What is needed:
For every line in the entries that contains "agent", show the whole line.

── Input data ──

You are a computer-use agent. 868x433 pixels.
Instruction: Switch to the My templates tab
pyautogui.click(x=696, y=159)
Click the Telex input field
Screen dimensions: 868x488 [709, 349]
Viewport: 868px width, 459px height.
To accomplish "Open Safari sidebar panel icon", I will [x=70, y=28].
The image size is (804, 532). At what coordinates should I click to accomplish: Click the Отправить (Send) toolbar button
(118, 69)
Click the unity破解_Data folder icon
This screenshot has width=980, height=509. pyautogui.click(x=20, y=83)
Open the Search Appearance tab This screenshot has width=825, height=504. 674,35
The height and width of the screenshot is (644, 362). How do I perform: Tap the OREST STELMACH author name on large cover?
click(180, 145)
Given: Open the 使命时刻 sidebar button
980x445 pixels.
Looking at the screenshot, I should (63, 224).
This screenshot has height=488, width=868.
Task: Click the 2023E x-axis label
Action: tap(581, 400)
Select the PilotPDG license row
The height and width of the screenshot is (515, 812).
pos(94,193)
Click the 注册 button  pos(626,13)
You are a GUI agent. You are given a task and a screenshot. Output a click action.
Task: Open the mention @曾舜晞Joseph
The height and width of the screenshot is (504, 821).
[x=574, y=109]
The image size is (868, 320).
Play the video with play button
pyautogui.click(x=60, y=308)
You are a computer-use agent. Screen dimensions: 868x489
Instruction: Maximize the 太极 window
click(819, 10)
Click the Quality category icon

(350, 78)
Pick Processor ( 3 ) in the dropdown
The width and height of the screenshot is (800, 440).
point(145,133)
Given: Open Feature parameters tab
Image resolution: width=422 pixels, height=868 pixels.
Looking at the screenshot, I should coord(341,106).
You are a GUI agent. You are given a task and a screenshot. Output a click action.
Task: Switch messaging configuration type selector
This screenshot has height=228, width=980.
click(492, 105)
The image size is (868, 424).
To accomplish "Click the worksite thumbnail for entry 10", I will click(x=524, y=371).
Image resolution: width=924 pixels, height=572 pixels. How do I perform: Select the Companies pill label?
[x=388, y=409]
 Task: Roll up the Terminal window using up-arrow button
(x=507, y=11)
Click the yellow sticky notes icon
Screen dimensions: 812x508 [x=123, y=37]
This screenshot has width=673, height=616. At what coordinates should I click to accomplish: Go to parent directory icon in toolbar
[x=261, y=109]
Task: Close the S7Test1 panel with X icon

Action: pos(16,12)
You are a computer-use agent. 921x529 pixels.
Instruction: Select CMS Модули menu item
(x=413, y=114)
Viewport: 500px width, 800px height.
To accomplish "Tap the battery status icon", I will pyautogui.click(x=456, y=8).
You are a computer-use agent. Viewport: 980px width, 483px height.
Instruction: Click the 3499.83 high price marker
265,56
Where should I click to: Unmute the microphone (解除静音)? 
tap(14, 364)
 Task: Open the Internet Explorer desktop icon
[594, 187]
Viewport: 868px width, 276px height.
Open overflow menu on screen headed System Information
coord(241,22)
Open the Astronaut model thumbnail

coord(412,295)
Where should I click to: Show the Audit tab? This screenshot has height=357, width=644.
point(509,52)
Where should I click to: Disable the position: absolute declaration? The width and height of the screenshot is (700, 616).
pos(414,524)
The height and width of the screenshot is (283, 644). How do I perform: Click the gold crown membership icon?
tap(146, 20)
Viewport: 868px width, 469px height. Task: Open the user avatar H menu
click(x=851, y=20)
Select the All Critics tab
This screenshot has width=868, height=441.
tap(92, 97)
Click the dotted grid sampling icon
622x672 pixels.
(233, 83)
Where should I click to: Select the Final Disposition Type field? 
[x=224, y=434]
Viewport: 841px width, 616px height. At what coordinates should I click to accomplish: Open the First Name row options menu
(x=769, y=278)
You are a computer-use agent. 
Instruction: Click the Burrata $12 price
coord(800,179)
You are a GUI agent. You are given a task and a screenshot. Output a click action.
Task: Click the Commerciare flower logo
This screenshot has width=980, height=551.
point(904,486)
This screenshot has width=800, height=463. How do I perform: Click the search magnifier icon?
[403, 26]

───

Written response:
You are a computer-use agent. 868x433 pixels.
You are a GUI agent. You are given a task and a screenshot. Output a click action.
You are a computer-use agent. Screen dimensions: 868x489
You are a GUI agent. You are given a task and a screenshot. Output a click action.
You are a computer-use agent. 921x529 pixels.
You are a computer-use agent. Viewport: 980px width, 483px height.
You are a computer-use agent. 
You are a GUI agent. You are given a task and a screenshot. Output a click action.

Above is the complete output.